## Given exercise
How many lines of the listing below contain the word "button"? Reply with the number alone.

====== Task input ======

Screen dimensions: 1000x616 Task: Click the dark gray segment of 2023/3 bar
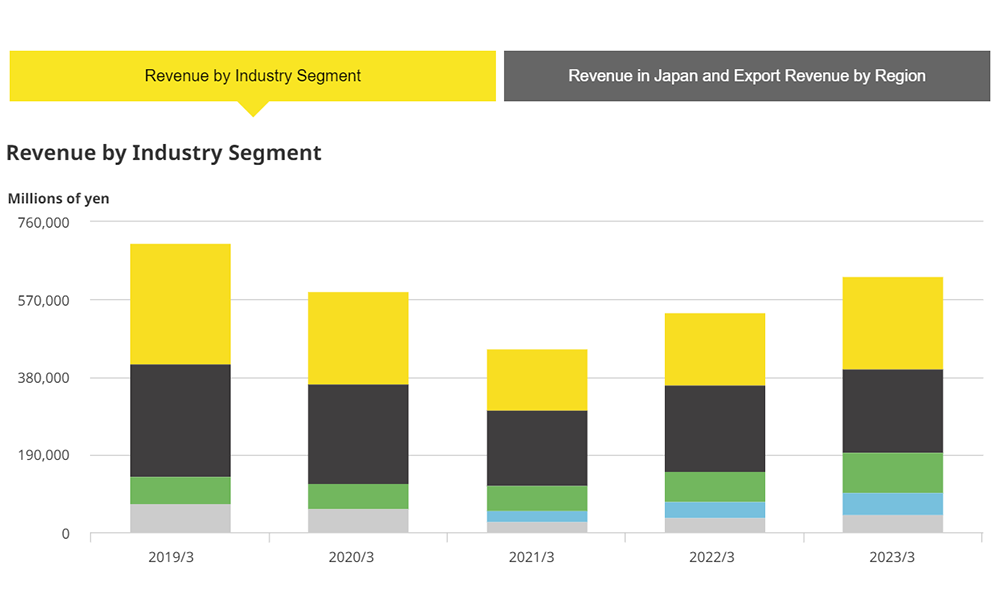pos(892,411)
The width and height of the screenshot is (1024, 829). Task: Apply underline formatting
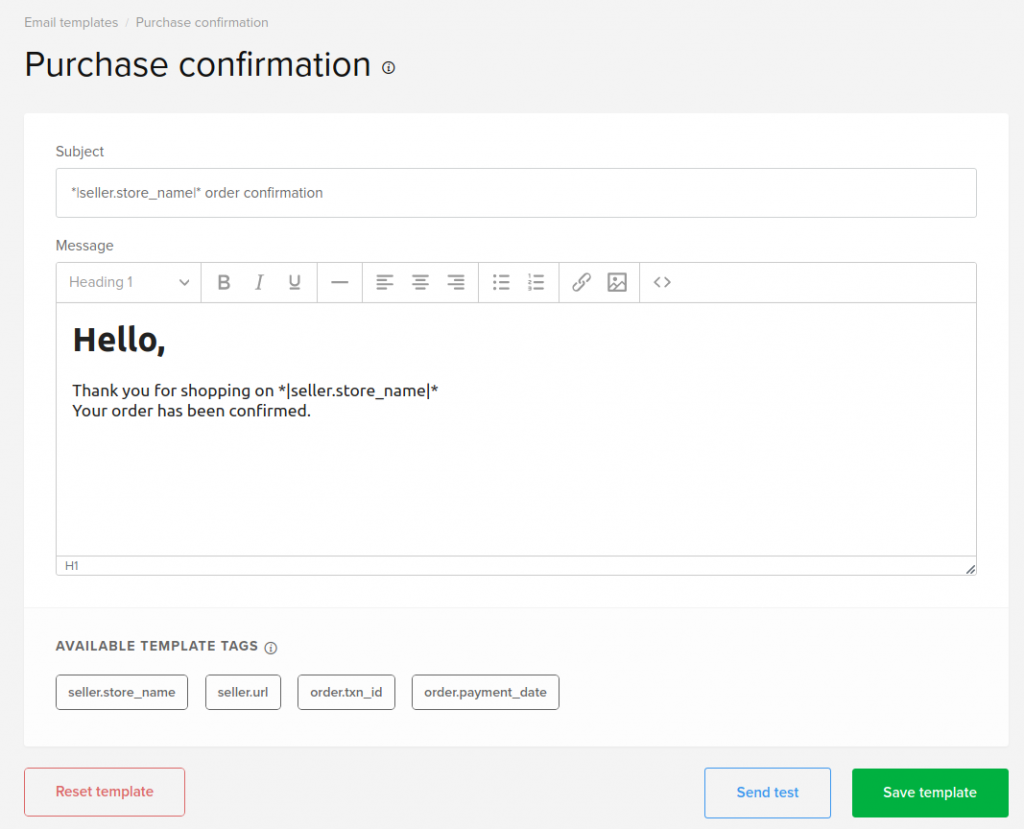click(x=294, y=283)
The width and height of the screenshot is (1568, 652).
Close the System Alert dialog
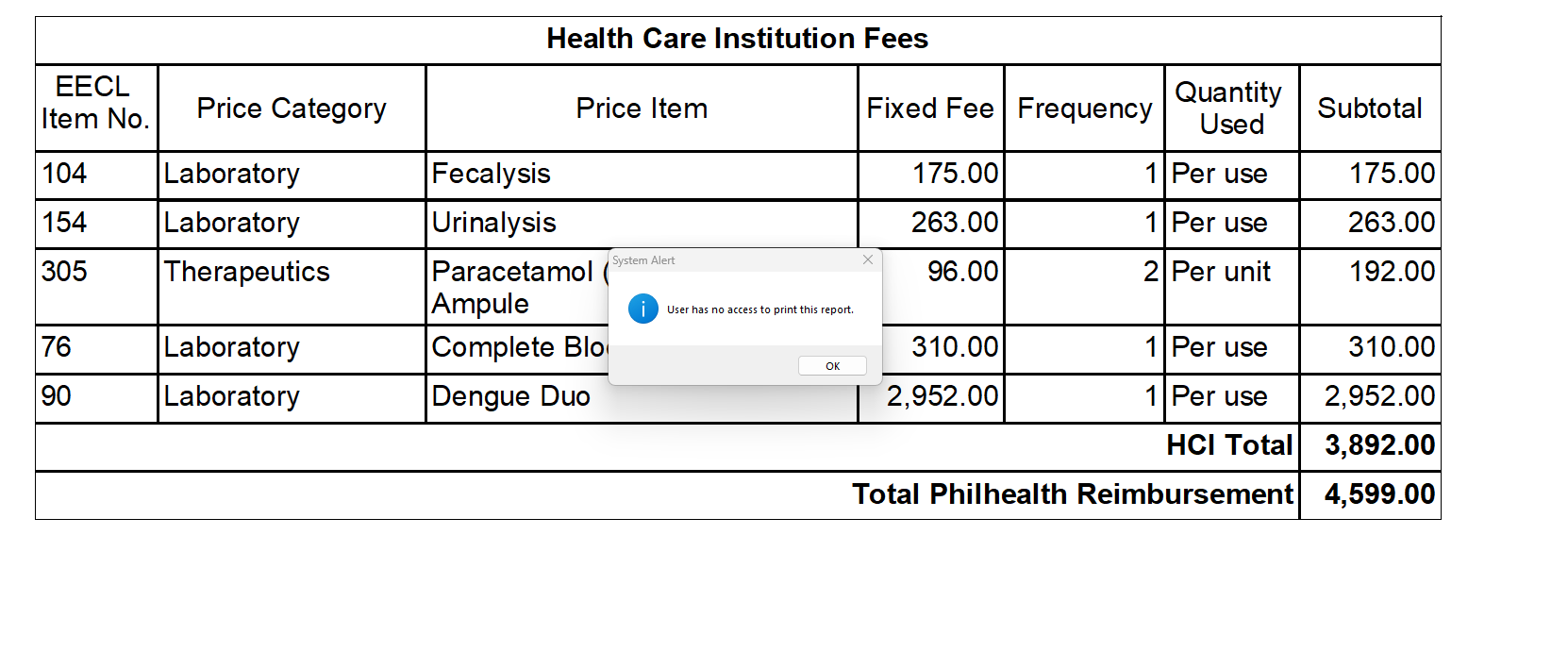pyautogui.click(x=868, y=259)
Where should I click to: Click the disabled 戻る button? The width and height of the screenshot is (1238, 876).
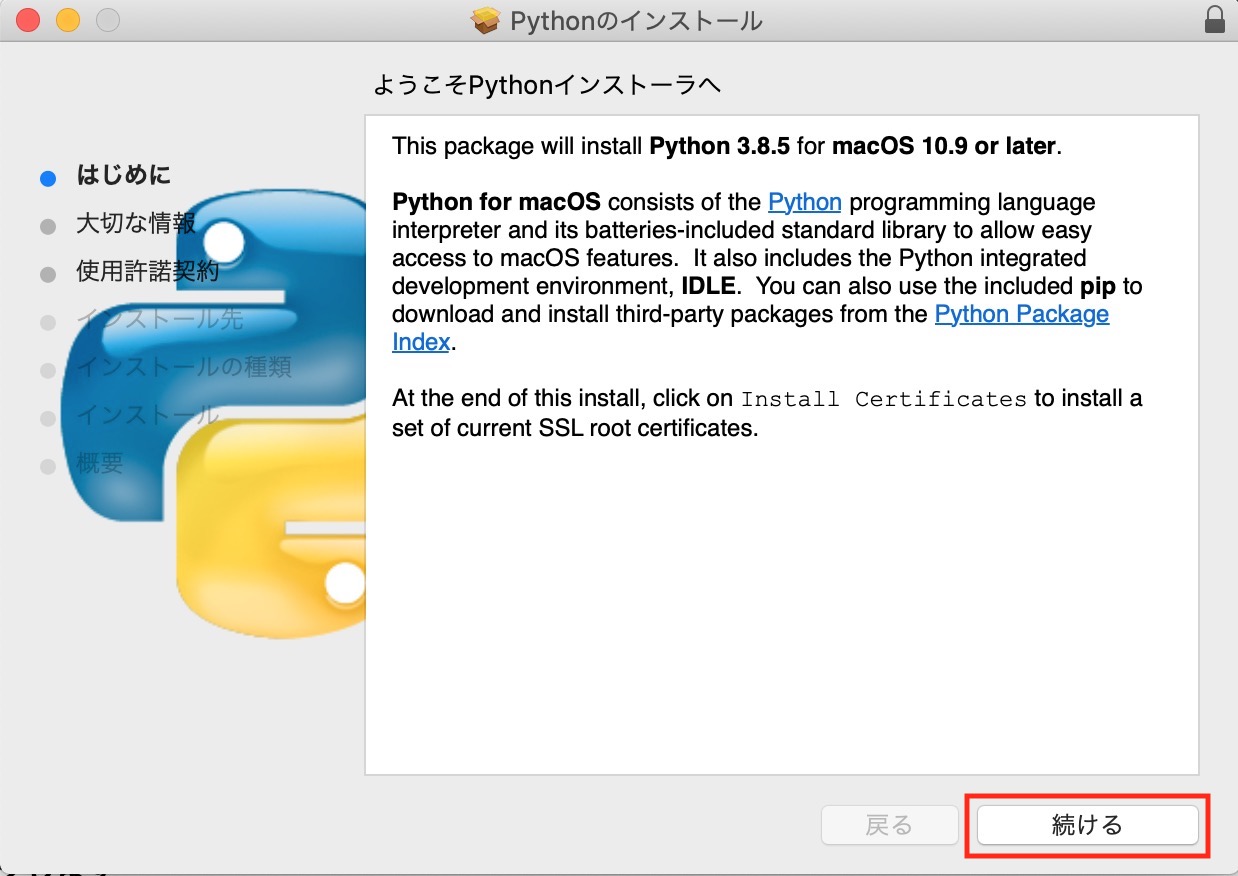889,824
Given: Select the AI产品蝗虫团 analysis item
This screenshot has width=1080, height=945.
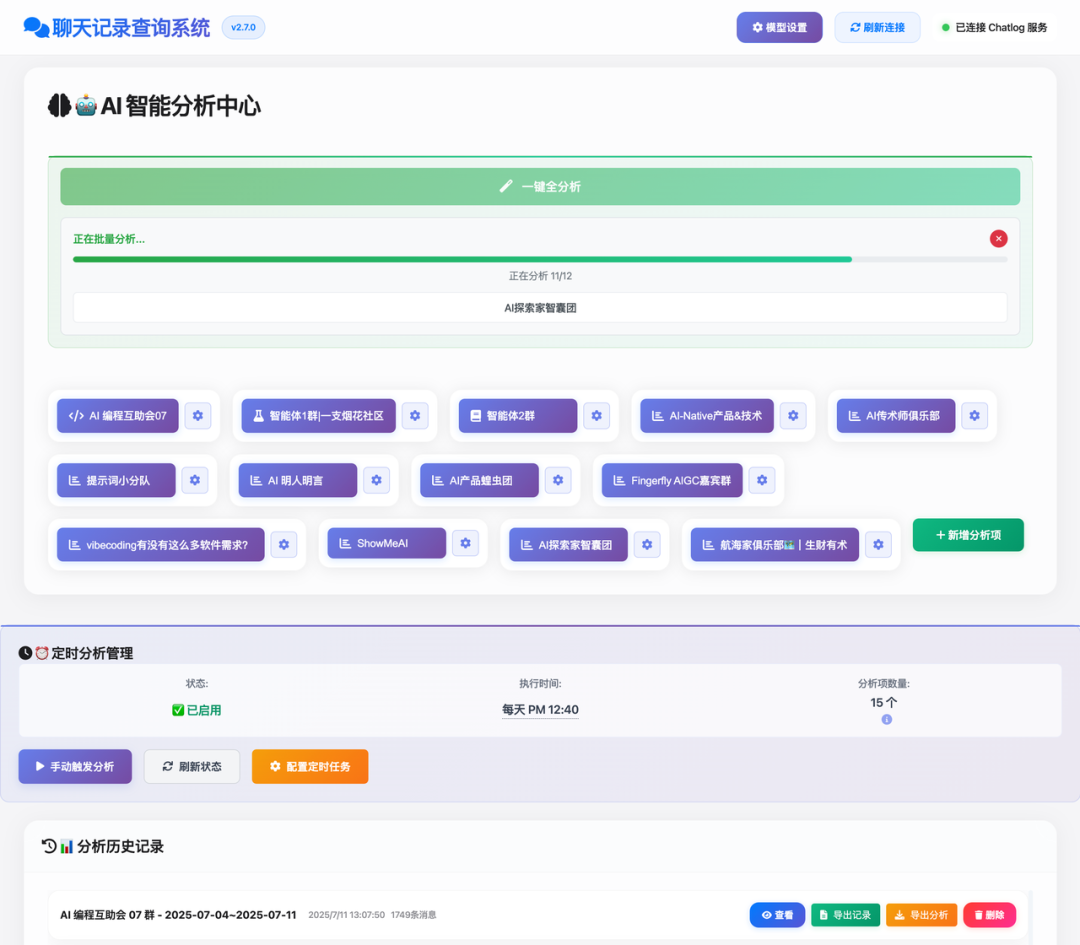Looking at the screenshot, I should pyautogui.click(x=479, y=480).
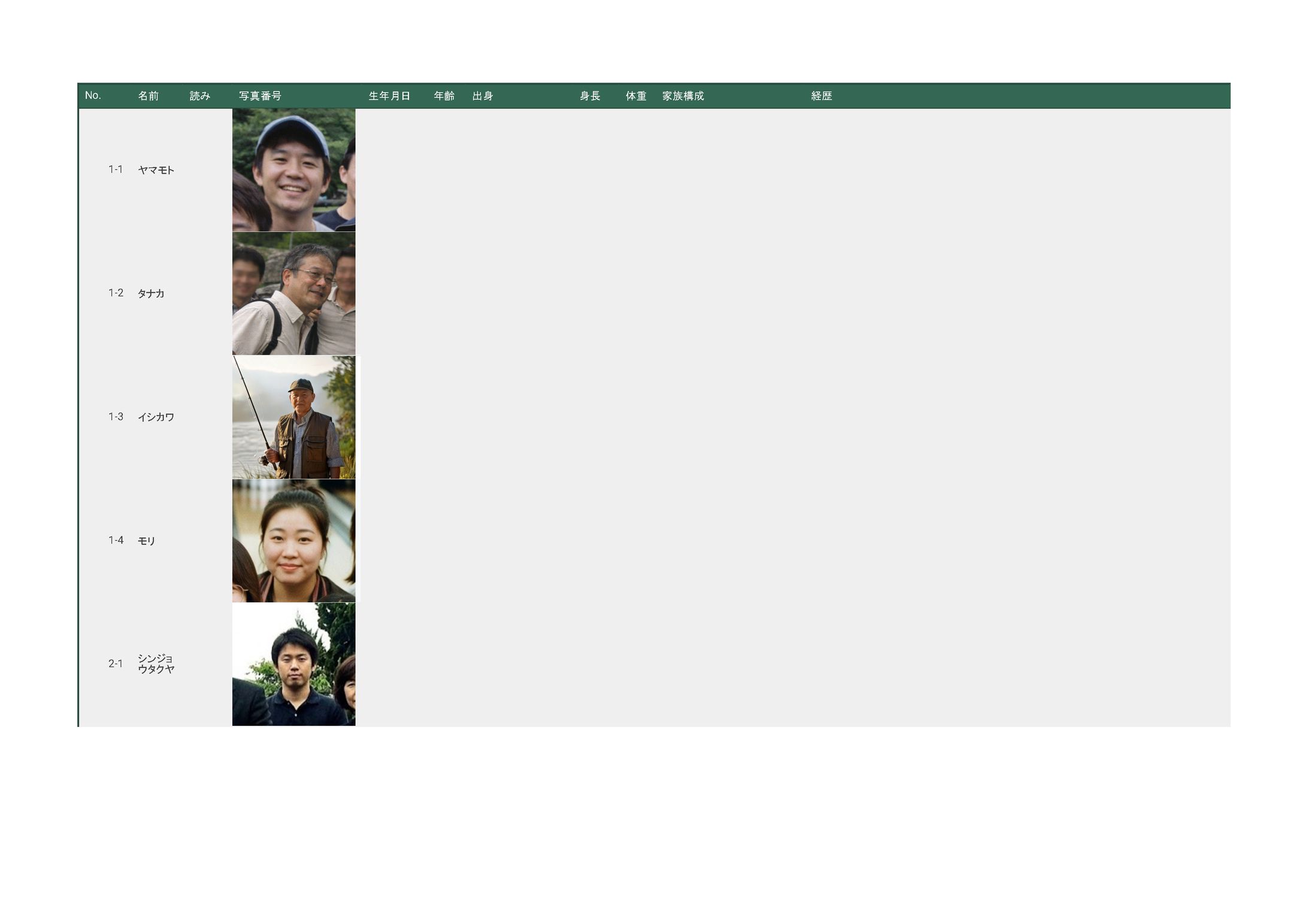Select the 身長 column header
1308x924 pixels.
(590, 96)
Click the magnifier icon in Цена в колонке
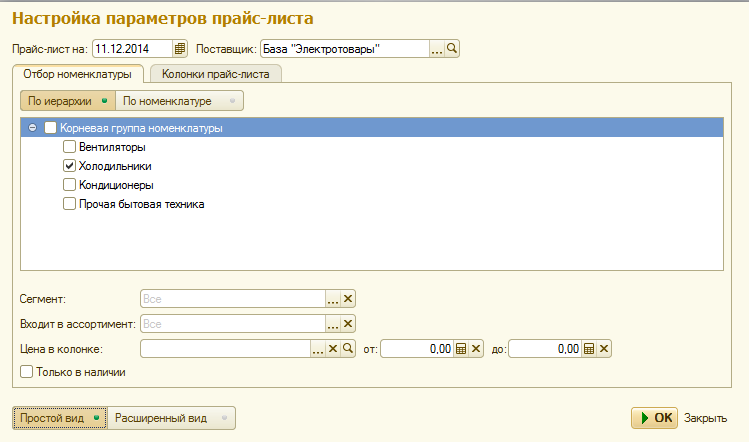Screen dimensions: 749x442 348,348
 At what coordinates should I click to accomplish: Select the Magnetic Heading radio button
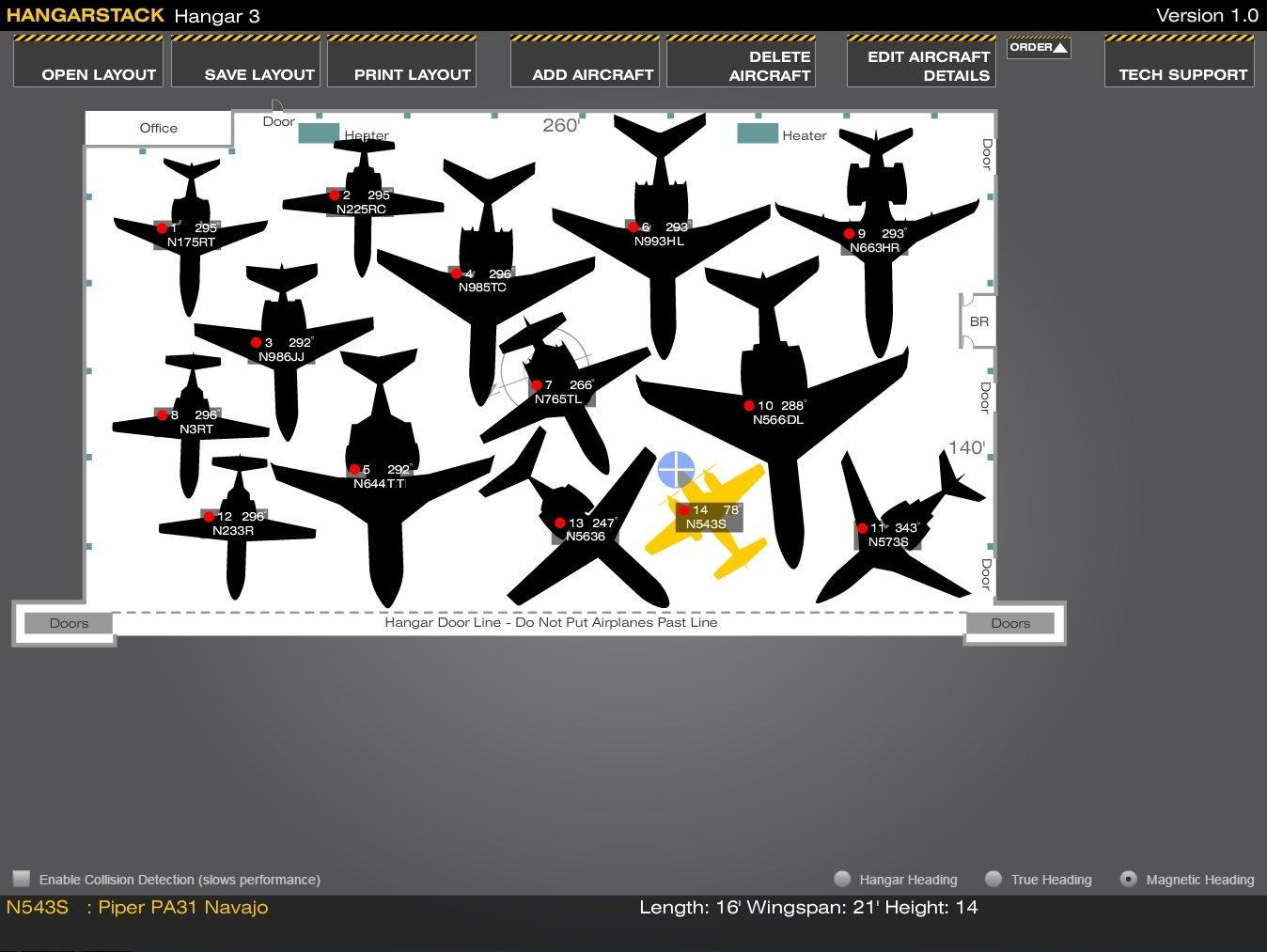click(1128, 879)
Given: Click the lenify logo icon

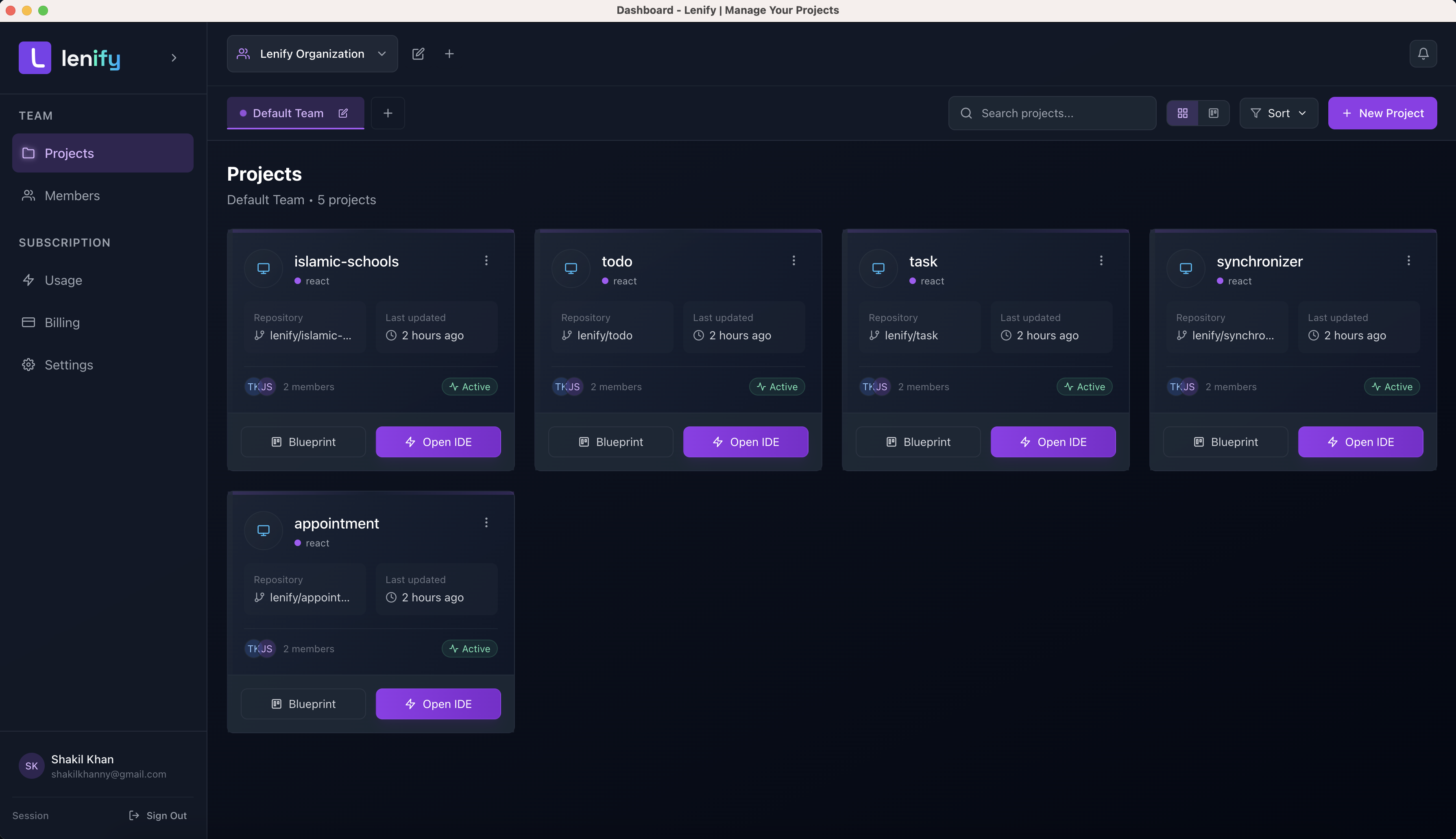Looking at the screenshot, I should click(35, 58).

======

## Response
2